◆ Work task: Whatever lines the data contains, output all of them unchanged.

◆ Data for this task:

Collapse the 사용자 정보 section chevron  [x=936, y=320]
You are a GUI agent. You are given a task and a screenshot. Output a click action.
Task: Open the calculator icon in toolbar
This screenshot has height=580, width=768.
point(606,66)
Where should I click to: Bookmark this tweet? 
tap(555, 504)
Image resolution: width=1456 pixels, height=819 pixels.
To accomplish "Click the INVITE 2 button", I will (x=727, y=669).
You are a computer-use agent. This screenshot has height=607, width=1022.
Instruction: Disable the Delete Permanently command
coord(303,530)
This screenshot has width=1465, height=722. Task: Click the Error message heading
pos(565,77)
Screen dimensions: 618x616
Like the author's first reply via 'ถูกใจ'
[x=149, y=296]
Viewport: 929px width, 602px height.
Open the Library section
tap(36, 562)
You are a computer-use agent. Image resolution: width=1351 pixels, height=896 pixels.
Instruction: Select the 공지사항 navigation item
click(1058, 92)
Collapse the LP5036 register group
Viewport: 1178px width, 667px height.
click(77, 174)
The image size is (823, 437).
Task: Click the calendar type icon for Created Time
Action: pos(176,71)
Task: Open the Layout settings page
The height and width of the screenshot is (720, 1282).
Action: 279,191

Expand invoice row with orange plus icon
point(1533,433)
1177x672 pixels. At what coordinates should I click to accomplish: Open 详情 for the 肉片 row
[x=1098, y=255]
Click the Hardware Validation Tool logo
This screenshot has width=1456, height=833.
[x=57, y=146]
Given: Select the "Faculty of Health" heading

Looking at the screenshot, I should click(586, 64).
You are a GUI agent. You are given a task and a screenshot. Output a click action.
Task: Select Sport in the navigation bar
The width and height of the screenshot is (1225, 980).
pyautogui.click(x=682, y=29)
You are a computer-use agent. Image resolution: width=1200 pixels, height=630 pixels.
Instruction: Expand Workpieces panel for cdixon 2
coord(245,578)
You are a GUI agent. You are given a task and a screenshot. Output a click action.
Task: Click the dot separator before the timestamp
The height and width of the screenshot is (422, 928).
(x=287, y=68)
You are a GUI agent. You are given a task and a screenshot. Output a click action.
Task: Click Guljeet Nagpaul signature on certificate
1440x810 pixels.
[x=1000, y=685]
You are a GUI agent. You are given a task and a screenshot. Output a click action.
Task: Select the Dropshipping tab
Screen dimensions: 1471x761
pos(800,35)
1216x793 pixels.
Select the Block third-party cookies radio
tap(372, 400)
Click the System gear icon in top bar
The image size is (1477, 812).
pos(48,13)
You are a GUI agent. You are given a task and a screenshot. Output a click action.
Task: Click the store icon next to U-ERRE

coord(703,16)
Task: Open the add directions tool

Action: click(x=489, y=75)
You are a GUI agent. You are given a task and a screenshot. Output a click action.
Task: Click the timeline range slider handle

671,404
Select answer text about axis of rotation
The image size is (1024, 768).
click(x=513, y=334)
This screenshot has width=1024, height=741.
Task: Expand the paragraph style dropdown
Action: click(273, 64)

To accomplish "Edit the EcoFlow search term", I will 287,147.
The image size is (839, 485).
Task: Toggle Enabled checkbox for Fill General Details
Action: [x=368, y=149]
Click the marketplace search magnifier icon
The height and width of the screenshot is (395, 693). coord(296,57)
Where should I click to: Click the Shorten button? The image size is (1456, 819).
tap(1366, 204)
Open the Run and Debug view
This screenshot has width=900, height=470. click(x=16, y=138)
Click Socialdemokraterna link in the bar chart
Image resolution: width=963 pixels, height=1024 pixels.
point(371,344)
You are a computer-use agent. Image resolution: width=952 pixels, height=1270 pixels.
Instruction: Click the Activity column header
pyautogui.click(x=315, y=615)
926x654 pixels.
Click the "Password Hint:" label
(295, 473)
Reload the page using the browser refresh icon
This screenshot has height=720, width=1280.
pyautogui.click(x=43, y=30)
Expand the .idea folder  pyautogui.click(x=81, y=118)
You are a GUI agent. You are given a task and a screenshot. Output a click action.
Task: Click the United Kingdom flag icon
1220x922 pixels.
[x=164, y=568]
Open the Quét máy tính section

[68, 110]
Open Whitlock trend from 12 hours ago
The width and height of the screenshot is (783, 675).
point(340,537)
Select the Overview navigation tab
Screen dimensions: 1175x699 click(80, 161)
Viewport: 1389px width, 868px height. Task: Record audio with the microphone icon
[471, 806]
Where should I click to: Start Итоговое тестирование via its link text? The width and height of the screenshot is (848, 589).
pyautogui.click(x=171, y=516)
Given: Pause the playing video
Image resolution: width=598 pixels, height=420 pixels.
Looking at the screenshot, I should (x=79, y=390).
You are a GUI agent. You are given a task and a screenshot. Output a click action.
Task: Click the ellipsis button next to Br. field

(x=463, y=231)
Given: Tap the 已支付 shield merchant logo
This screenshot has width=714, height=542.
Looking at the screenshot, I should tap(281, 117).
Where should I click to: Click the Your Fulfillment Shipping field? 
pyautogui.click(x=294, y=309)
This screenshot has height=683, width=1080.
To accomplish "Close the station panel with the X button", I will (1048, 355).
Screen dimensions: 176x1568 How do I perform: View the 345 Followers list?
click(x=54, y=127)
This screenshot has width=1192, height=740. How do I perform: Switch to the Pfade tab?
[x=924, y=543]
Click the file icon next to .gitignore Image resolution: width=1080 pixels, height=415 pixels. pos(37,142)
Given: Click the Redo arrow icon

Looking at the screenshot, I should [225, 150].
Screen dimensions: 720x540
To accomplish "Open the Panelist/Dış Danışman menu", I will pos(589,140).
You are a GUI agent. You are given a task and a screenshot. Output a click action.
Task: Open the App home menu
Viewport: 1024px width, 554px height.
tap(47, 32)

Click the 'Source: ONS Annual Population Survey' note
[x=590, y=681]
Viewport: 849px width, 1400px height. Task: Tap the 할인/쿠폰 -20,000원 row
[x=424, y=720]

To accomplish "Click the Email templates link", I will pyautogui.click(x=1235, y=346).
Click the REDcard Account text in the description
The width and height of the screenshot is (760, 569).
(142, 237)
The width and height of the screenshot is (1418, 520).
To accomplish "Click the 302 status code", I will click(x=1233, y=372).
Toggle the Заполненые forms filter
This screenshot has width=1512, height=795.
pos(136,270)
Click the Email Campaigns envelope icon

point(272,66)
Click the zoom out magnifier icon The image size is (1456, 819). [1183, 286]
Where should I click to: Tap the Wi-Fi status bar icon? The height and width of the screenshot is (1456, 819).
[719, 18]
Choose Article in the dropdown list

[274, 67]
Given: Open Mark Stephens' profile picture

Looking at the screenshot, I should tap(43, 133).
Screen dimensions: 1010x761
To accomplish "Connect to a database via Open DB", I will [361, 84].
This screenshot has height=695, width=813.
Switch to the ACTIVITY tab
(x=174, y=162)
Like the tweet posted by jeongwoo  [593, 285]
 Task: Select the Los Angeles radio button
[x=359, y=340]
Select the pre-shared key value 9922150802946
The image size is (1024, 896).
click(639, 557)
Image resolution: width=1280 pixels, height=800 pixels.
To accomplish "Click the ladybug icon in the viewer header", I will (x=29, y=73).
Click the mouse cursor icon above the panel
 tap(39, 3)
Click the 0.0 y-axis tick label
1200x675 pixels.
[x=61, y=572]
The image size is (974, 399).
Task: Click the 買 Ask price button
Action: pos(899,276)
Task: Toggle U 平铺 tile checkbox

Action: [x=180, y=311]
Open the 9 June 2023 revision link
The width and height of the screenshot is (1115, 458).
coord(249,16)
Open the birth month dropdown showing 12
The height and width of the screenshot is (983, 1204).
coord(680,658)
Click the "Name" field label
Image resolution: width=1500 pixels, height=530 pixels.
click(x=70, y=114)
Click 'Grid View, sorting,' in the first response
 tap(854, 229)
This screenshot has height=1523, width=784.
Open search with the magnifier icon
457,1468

◆ Answer to the problem:
Collapse the 사용자 정보 section chevron  [x=936, y=320]
You are a GUI agent. You are given a task and a screenshot. Output a click action.
Task: Open the calculator icon in toolbar
This screenshot has height=580, width=768.
point(606,66)
Where should I click to: Bookmark this tweet? 
tap(555, 504)
Image resolution: width=1456 pixels, height=819 pixels.
To accomplish "Click the INVITE 2 button", I will (x=727, y=669).
You are a computer-use agent. This screenshot has height=607, width=1022.
Instruction: Disable the Delete Permanently command
coord(303,530)
This screenshot has width=1465, height=722. Task: Click the Error message heading
pos(565,77)
Screen dimensions: 618x616
Like the author's first reply via 'ถูกใจ'
[x=149, y=296]
Viewport: 929px width, 602px height.
Open the Library section
tap(36, 562)
You are a computer-use agent. Image resolution: width=1351 pixels, height=896 pixels.
Instruction: Select the 공지사항 navigation item
click(1058, 92)
Collapse the LP5036 register group
Viewport: 1178px width, 667px height.
click(77, 174)
The image size is (823, 437).
Task: Click the calendar type icon for Created Time
Action: pos(176,71)
Task: Open the Layout settings page
The height and width of the screenshot is (720, 1282).
Action: 279,191

Expand invoice row with orange plus icon
point(1533,433)
1177x672 pixels. At what coordinates should I click to accomplish: Open 详情 for the 肉片 row
[x=1098, y=255]
Click the Hardware Validation Tool logo
This screenshot has width=1456, height=833.
[x=57, y=146]
Given: Select the "Faculty of Health" heading

Looking at the screenshot, I should click(586, 64).
You are a GUI agent. You are given a task and a screenshot. Output a click action.
Task: Select Sport in the navigation bar
The width and height of the screenshot is (1225, 980).
pyautogui.click(x=682, y=29)
You are a computer-use agent. Image resolution: width=1200 pixels, height=630 pixels.
Instruction: Expand Workpieces panel for cdixon 2
coord(245,578)
You are a GUI agent. You are given a task and a screenshot. Output a click action.
Task: Click the dot separator before the timestamp
The height and width of the screenshot is (422, 928).
(x=287, y=68)
You are a GUI agent. You are given a task and a screenshot. Output a click action.
Task: Click Guljeet Nagpaul signature on certificate
1440x810 pixels.
[x=1000, y=685]
You are a GUI agent. You are given a task and a screenshot. Output a click action.
Task: Select the Dropshipping tab
Screen dimensions: 1471x761
pos(800,35)
1216x793 pixels.
Select the Block third-party cookies radio
tap(372, 400)
Click the System gear icon in top bar
The image size is (1477, 812).
pos(48,13)
You are a GUI agent. You are given a task and a screenshot. Output a click action.
Task: Click the store icon next to U-ERRE

coord(703,16)
Task: Open the add directions tool

Action: click(x=489, y=75)
You are a GUI agent. You are given a task and a screenshot. Output a click action.
Task: Click the timeline range slider handle

671,404
Select answer text about axis of rotation
The image size is (1024, 768).
click(x=513, y=334)
This screenshot has width=1024, height=741.
Task: Expand the paragraph style dropdown
Action: click(273, 64)

To accomplish "Edit the EcoFlow search term", I will 287,147.
The image size is (839, 485).
Task: Toggle Enabled checkbox for Fill General Details
Action: [x=368, y=149]
Click the marketplace search magnifier icon
The height and width of the screenshot is (395, 693). coord(296,57)
Where should I click to: Click the Shorten button? The image size is (1456, 819).
tap(1366, 204)
Open the Run and Debug view
This screenshot has width=900, height=470. click(x=16, y=138)
Click Socialdemokraterna link in the bar chart
Image resolution: width=963 pixels, height=1024 pixels.
point(371,344)
You are a computer-use agent. Image resolution: width=952 pixels, height=1270 pixels.
Instruction: Click the Activity column header
pyautogui.click(x=315, y=615)
926x654 pixels.
Click the "Password Hint:" label
(295, 473)
Reload the page using the browser refresh icon
This screenshot has height=720, width=1280.
pyautogui.click(x=43, y=30)
Expand the .idea folder  pyautogui.click(x=81, y=118)
You are a GUI agent. You are given a task and a screenshot. Output a click action.
Task: Click the United Kingdom flag icon
1220x922 pixels.
[x=164, y=568]
Open the Quét máy tính section

[68, 110]
Open Whitlock trend from 12 hours ago
The width and height of the screenshot is (783, 675).
point(340,537)
Select the Overview navigation tab
Screen dimensions: 1175x699 click(80, 161)
Viewport: 1389px width, 868px height. Task: Record audio with the microphone icon
[471, 806]
Where should I click to: Start Итоговое тестирование via its link text? The width and height of the screenshot is (848, 589).
pyautogui.click(x=171, y=516)
Given: Pause the playing video
Image resolution: width=598 pixels, height=420 pixels.
Looking at the screenshot, I should (x=79, y=390).
You are a GUI agent. You are given a task and a screenshot. Output a click action.
Task: Click the ellipsis button next to Br. field

(x=463, y=231)
Given: Tap the 已支付 shield merchant logo
This screenshot has width=714, height=542.
Looking at the screenshot, I should tap(281, 117).
Where should I click to: Click the Your Fulfillment Shipping field? 
pyautogui.click(x=294, y=309)
This screenshot has height=683, width=1080.
To accomplish "Close the station panel with the X button", I will (1048, 355).
Screen dimensions: 176x1568 How do I perform: View the 345 Followers list?
click(x=54, y=127)
This screenshot has width=1192, height=740. How do I perform: Switch to the Pfade tab?
[x=924, y=543]
Click the file icon next to .gitignore Image resolution: width=1080 pixels, height=415 pixels. pos(37,142)
Given: Click the Redo arrow icon

Looking at the screenshot, I should [225, 150].
Screen dimensions: 720x540
To accomplish "Open the Panelist/Dış Danışman menu", I will pos(589,140).
You are a GUI agent. You are given a task and a screenshot. Output a click action.
Task: Open the App home menu
Viewport: 1024px width, 554px height.
tap(47, 32)

Click the 'Source: ONS Annual Population Survey' note
[x=590, y=681]
Viewport: 849px width, 1400px height. Task: Tap the 할인/쿠폰 -20,000원 row
[x=424, y=720]

To accomplish "Click the Email templates link", I will pyautogui.click(x=1235, y=346).
Click the REDcard Account text in the description
The width and height of the screenshot is (760, 569).
(142, 237)
The width and height of the screenshot is (1418, 520).
To accomplish "Click the 302 status code", I will click(x=1233, y=372).
Toggle the Заполненые forms filter
This screenshot has width=1512, height=795.
pos(136,270)
Click the Email Campaigns envelope icon

point(272,66)
Click the zoom out magnifier icon The image size is (1456, 819). [1183, 286]
Where should I click to: Tap the Wi-Fi status bar icon? The height and width of the screenshot is (1456, 819).
[719, 18]
Choose Article in the dropdown list

[274, 67]
Given: Open Mark Stephens' profile picture

Looking at the screenshot, I should tap(43, 133).
Screen dimensions: 1010x761
To accomplish "Connect to a database via Open DB", I will [361, 84].
This screenshot has height=695, width=813.
Switch to the ACTIVITY tab
(x=174, y=162)
Like the tweet posted by jeongwoo  [593, 285]
 Task: Select the Los Angeles radio button
[x=359, y=340]
Select the pre-shared key value 9922150802946
The image size is (1024, 896).
click(639, 557)
Image resolution: width=1280 pixels, height=800 pixels.
To accomplish "Click the ladybug icon in the viewer header", I will (x=29, y=73).
Click the mouse cursor icon above the panel
 tap(39, 3)
Click the 0.0 y-axis tick label
1200x675 pixels.
[x=61, y=572]
The image size is (974, 399).
Task: Click the 買 Ask price button
Action: pos(899,276)
Task: Toggle U 平铺 tile checkbox

Action: [x=180, y=311]
Open the 9 June 2023 revision link
The width and height of the screenshot is (1115, 458).
coord(249,16)
Open the birth month dropdown showing 12
The height and width of the screenshot is (983, 1204).
coord(680,658)
Click the "Name" field label
Image resolution: width=1500 pixels, height=530 pixels.
click(x=70, y=114)
Click 'Grid View, sorting,' in the first response
 tap(854, 229)
This screenshot has height=1523, width=784.
Open search with the magnifier icon
457,1468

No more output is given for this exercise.